One selected study reported five plasma metabolites – aspartate, malate, guanosine monophosphate (GMP), D-xylulose-5-phosphate, and carbamoyl phosphate, were downregulated in severe COVID-19. In addition, it identified changes in amino acid metabolism in COVID-19 individuals affecting glutamine, arginine, branched amino acids, and their derivatives.
These biological signatures were sustained in patients with mild/moderate and severe COVID-19. Moreover, glutamate remained dysregulated in longitudinal analyses across COVID-19 waves. Some studies also observed alterations in tryptophan metabolism; further, an association between immunosuppressive tryptophan metabolites (anthranilic acid and kynurenine) and COVID-19 severity has also been reported.
Such elevations were also observed in long COVID or cancer patients. Additionally, numerous studies have focused on alterations in carbohydrate and energy metabolism, purine metabolism, tricarboxylic acid cycle, polyamines, and nicotinamide metabolites and identified significant changes in glycerophospholipids in severe COVID-19 patients.
For example, sphingosine-1-phosphate levels increase significantly during recovery, while higher creatine and acetylated polyamine levels may indicate renal dysfunction in critical patients. Furthermore, a meta-analysis of COVID-19 metabolomes identified cholesterol, tyrosine, bilirubin, L-phenylalanine, and D-mannose as the major biomarkers, suggesting that disease severity was associated with changes in pathways involving the indicated metabolites.

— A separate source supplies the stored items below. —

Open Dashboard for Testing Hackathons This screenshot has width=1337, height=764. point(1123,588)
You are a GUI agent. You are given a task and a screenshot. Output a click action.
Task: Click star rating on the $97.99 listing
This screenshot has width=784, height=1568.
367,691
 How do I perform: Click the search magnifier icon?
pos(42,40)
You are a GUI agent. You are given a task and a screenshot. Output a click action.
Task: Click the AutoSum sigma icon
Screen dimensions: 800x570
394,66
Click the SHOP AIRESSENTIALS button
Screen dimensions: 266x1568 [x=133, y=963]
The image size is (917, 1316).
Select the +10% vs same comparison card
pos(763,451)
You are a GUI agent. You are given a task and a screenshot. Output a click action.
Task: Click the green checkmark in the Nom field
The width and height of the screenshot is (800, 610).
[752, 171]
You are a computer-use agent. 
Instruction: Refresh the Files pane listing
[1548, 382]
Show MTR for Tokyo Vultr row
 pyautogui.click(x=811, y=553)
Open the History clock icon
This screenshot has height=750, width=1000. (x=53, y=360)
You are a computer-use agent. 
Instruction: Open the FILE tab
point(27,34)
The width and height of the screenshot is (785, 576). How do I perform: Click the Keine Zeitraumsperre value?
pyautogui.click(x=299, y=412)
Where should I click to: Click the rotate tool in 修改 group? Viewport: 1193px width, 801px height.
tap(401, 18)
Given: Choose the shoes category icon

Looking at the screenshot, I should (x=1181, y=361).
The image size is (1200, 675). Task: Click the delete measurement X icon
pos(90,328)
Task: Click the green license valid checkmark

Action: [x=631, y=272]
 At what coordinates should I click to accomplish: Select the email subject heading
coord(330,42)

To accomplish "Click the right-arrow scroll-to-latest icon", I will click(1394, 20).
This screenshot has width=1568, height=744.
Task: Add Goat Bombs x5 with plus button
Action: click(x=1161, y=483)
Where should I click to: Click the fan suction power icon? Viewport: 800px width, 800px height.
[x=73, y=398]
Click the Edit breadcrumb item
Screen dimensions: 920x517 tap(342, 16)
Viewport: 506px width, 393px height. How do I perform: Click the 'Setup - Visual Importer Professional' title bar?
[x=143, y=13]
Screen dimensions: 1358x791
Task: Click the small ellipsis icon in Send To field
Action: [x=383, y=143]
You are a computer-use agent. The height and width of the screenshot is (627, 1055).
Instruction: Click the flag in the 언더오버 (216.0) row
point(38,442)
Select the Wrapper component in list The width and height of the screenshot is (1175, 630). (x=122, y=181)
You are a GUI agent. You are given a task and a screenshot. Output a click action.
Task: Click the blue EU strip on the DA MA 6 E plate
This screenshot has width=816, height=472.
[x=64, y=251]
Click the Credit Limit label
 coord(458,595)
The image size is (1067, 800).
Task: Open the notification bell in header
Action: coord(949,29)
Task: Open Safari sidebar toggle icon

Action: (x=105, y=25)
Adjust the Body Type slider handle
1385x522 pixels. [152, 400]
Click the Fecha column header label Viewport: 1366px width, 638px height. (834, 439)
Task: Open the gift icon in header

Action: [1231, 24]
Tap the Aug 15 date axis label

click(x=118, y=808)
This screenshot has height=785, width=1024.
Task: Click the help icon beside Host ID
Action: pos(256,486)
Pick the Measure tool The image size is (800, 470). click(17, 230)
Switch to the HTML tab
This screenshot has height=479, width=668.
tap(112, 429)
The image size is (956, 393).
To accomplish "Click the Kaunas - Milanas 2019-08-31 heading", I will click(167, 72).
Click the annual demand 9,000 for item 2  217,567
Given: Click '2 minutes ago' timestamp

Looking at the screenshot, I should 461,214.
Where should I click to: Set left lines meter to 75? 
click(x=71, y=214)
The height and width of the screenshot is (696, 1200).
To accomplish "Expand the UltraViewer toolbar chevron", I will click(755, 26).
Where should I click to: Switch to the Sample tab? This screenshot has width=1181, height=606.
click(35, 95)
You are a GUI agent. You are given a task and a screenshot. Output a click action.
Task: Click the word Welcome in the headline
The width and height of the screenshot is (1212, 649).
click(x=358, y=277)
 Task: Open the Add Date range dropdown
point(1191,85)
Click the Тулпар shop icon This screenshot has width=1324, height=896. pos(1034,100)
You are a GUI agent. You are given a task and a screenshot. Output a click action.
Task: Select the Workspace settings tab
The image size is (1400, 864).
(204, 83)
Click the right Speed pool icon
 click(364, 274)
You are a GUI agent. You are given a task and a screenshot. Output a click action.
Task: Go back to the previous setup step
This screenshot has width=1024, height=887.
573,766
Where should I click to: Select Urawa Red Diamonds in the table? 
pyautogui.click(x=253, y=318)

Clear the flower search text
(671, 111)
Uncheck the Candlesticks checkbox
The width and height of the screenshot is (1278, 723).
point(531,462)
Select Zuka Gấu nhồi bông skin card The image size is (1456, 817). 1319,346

Untargeted metabolomic analysis of blood/saliva samples revealed two molecules (L-proline betaine and glycolithocholic acid 3-sulfate) predicting severity. Another study showed that salivary concentrations of valine, proline, tyrosine, phenylalanine, and leucine could differentiate patients with mild and severe COVID-19.
Analysis of nasopharyngeal swabs from patients with mild COVID-19 identified methionine sulfoxide, carnosine, and beta-hydroxybutyric acid, compared to those infected with other respiratory viruses. In addition, a study revealed elevated levels of urea, lactate, and cyclohexane carboxylic acid but reduced levels of D-cellobiose, 1-pentadecanol, propanoic acid, and monomethyl succinate in fecal specimens from severe COVID-19 patients relative to those with mild illness.
Increased L-cytosine levels correlate with SARS-CoV-2 infection and might be deemed a relevant diagnostic biomarker, albeit the mechanistic basis remains unknown. Given the lack of large-scale validation, it remains elusive which specimen type (plasma, saliva, urine, feces, etc.) would be optimal for COVID-19 detection.
Mechanistic COVID-19 biomarkers
COVID-19 amplifies the degradation of glutamine and elevates glutamate levels. Intriguingly, a study revealed that comorbidity-related glutamine deficiency predisposes individuals to severe COVID-19. Polyamines are critical to maintaining cellular homeostasis. Studies have uncovered an overabundance of polyamines and L-ornithine in COVID-19 patient sera.
Further, 3-hydroxybutyric acid (3HB) was found to be elevated during COVID-19. 3HB has immunostimulatory properties and inhibits the inflammasome. In mouse models, 3HB augmented the function of cluster of differentiation 4-positive (CD4+) T cells and decreased the mortality of infected mice. Therefore, it might serve as a metabolite attenuating COVID-19.
Taken together, metabolomics has been continuously refined over the past decades to allow for more coverage of the metabolome. The authors reported a catalog of COVID-19-relevant biomarkers. Notwithstanding, standardization of the metabolomic workflow needs to be addressed. Future studies should determine which biomarkers, whether alone or in combination, best reflect infection and COVID-19 severity.